Omicidi di ‘ndrangheta a Cirò e Legnano: scattano cinque arresti

Catanzaro – Questa mattina, nell’ambito di un’inchiesta coordinata dalle procure di Milano (dal Procuratore della Repubblica Francesco Greco, dal Procuratore Aggiunto Alessandra Dolci e dai Sostituti Procuratori Alessandra Cerreti e Cecilia Vassena) e di Catanzaro (dal Procuratore della Repubblica Nicola Gratteri, dal Procuratore Aggiunto Vincenzo Luberto e dai Sostituti Procuratori Paolo Sirleo e Domenico Guarascio), è stata data esecuzione a un provvedimento cautelare, emesso rispettivamente dai GIP di Milano e Catanzaro nei confronti di 5 indagati per omicidio aggravato dalle finalità mafiose.

L’attività di indagine  segue l’Operazione Stige condotta dai carabinieri del ROS nel gennaio del 2018, che ha disarticolato la “locale” di ‘ndrangheta di Cirò, e che ha consentito di dare nuovo impulso alle indagini sugli omicidi di Vincenzo Pirillo e Cataldo Aloisio, uccisi rispettivamente ad agosto 2007 in Cirò Marina, Crotone, e nel settembre 2008 a Legnano, Milano.

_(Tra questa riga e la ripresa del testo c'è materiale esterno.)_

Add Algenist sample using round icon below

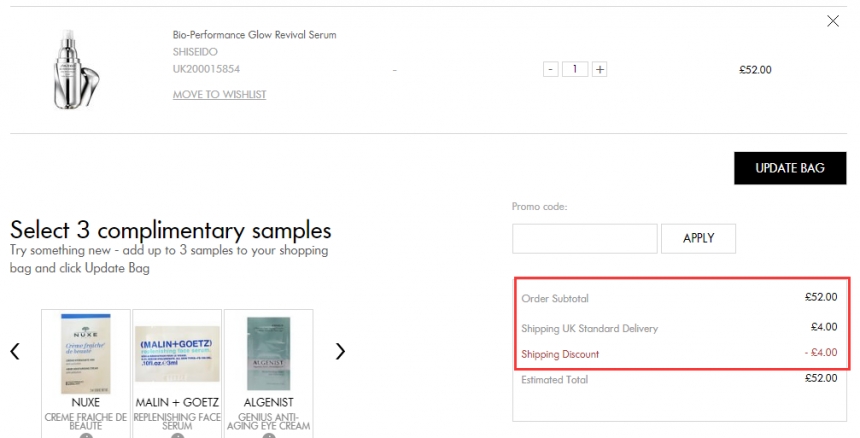point(269,435)
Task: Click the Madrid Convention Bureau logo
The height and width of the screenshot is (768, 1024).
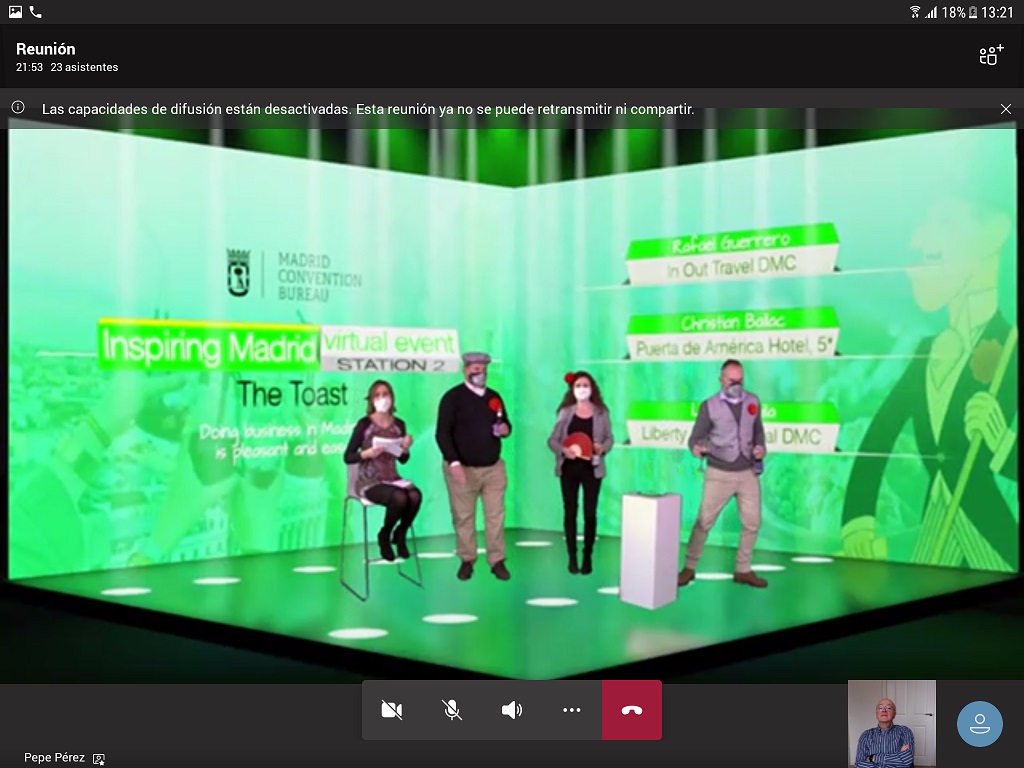Action: click(x=295, y=273)
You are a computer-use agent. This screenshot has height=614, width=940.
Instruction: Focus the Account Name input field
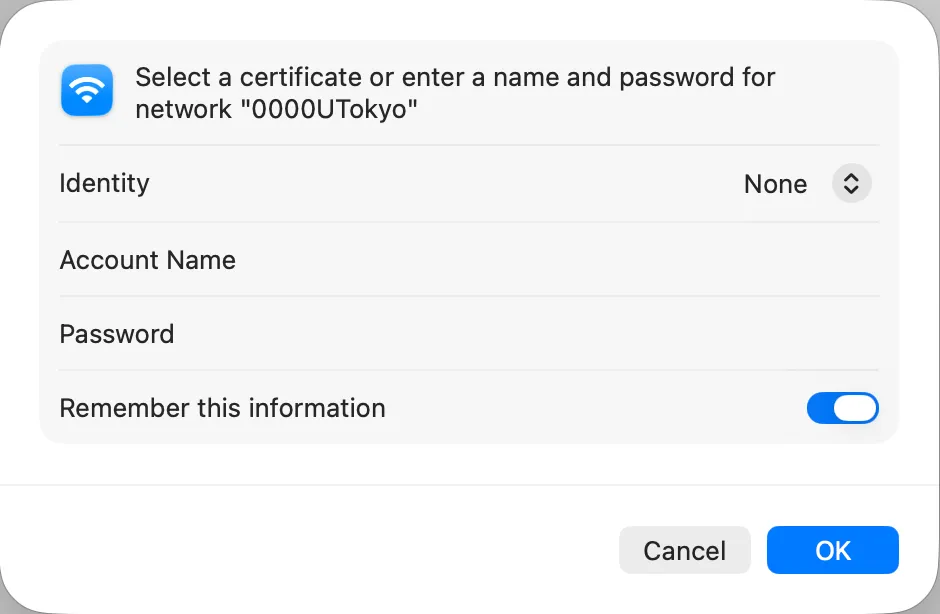(x=558, y=260)
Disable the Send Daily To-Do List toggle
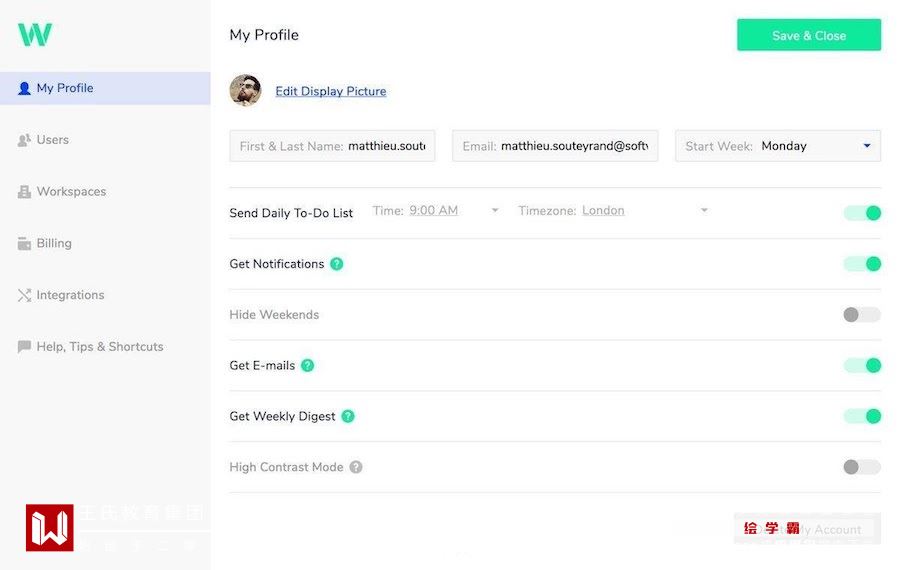The image size is (900, 570). coord(862,213)
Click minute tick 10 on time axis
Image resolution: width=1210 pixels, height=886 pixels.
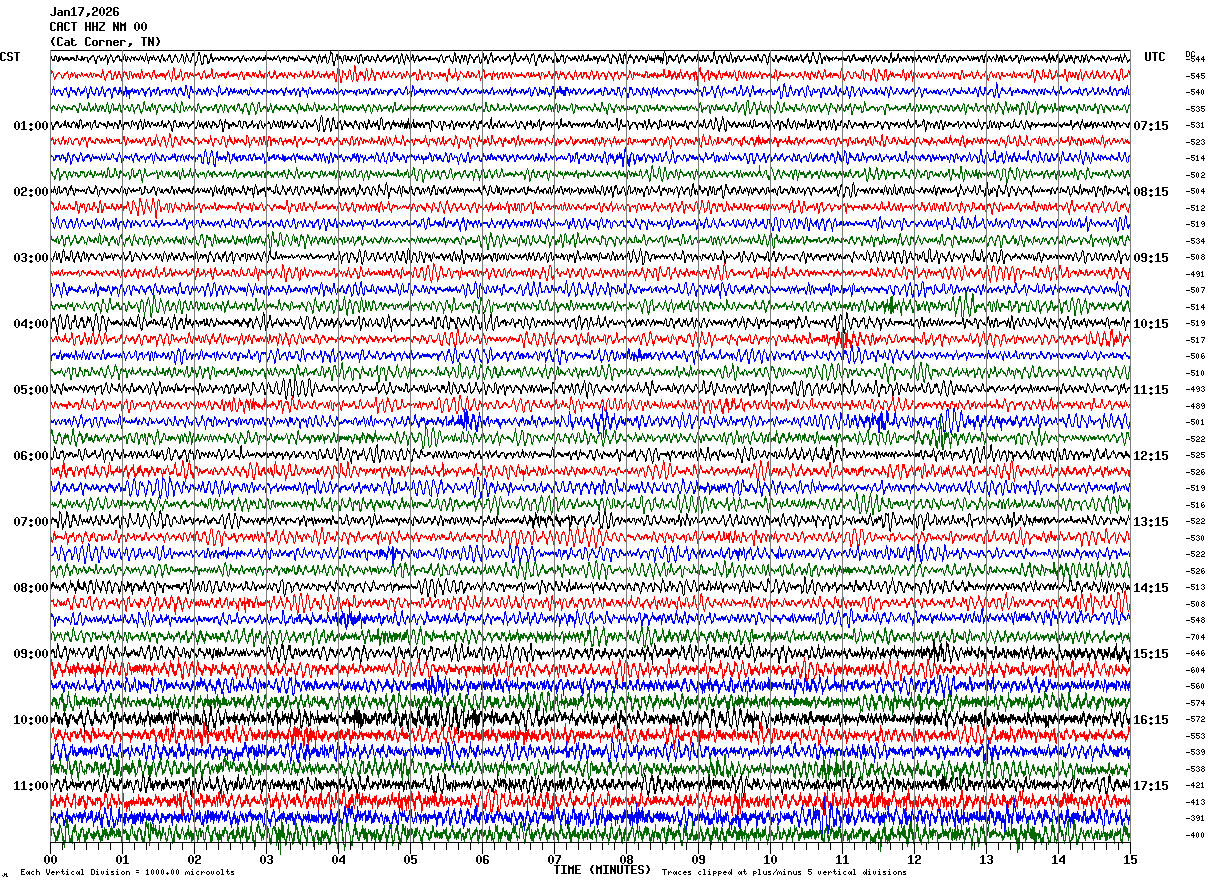pos(770,859)
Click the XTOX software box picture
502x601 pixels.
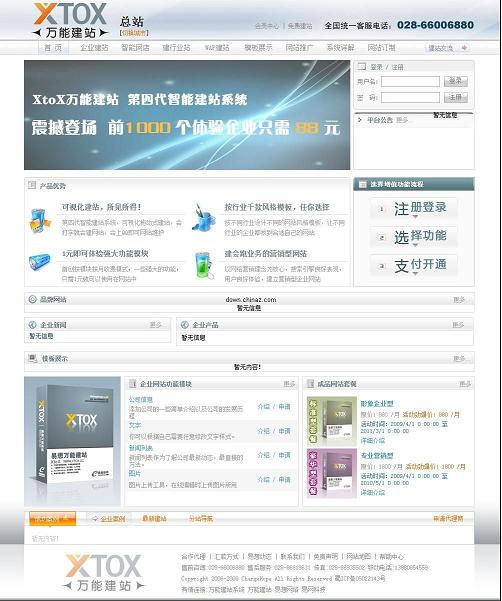tap(72, 441)
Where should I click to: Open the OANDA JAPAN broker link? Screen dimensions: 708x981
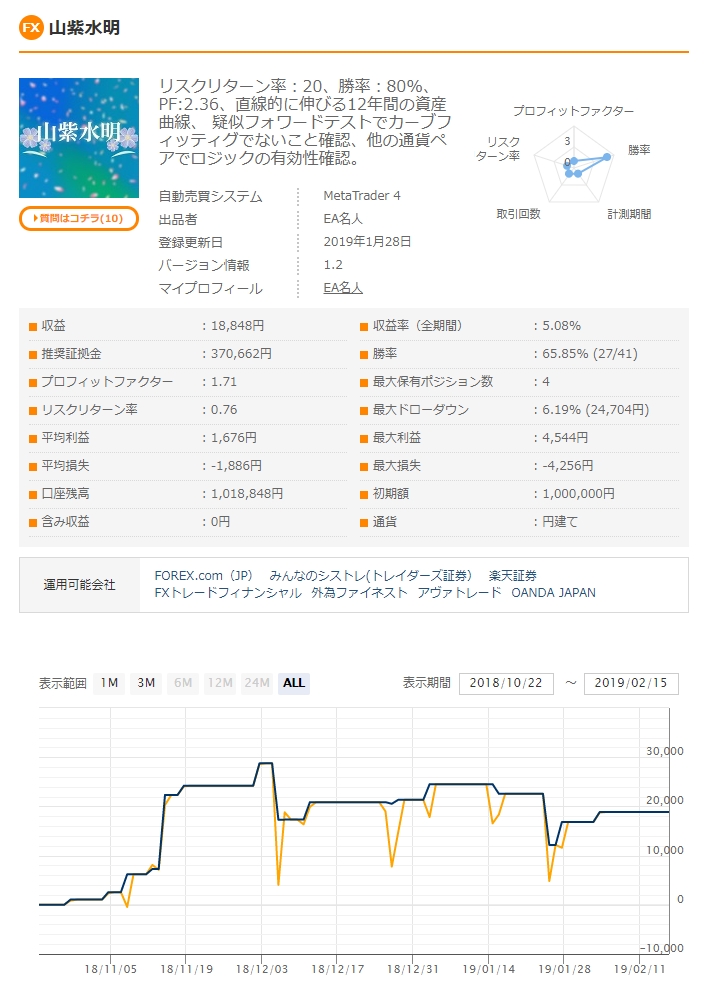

L’attività investigativa condotta dal raggruppamento operativo speciale carabinieri, con la collaborazione del centro operativo DIA di Milano e del nucleo investigativo (RONIV) del comando provinciale dei carabinieri di Crotone, ha consentito di accertare come i due delitti, maturati in seno al sodalizio cirotano e decisi da Silvio Farao e Cataldo Marincola, al vertice della locale di Cirò Marina, fossero tra loro strettamente collegati e finalizzati al mantenimento degli equilibri interni all’organizzazione.
L’esecuzione dell’omicidio in territorio lombardo affidata al capo della locale di Legnano Lonate Pozzolo, Vincenzo Rispoli, conferma come le due locali di ‘ndrangheta siano strettamente collegate e operino in stretta sinergia, come già accertato da sentenze definitive.  

Dalle ordinanze dei GIP di Milano e Catanzaro emerge, in particolare, che l’eliminazione di Vincenzo Pirillo – per un periodo reggente della cosca – veniva stabilita da Cataldo Matricola  Giuseppe Spagnolo ed eseguita dallo stesso Spagnolo, per punirne l’impropria gestione delle casse del clan, avendo lo stesso Pirillo anteposto i propri interessi al mantenimento delle famiglie dei detenuti.

Di conseguenza veniva deliberato da Silvio Farao e Cataldo Matricola l’omicidio di Cataldo Aloisio – nipote di Pirillo – eseguito da Vincenzo Rispoli e Vincenzo Farao  per il timore di una sua vendetta, che avrebbe inevitabilmente destabilizzato gli equilibri dell’associazione mafiosa.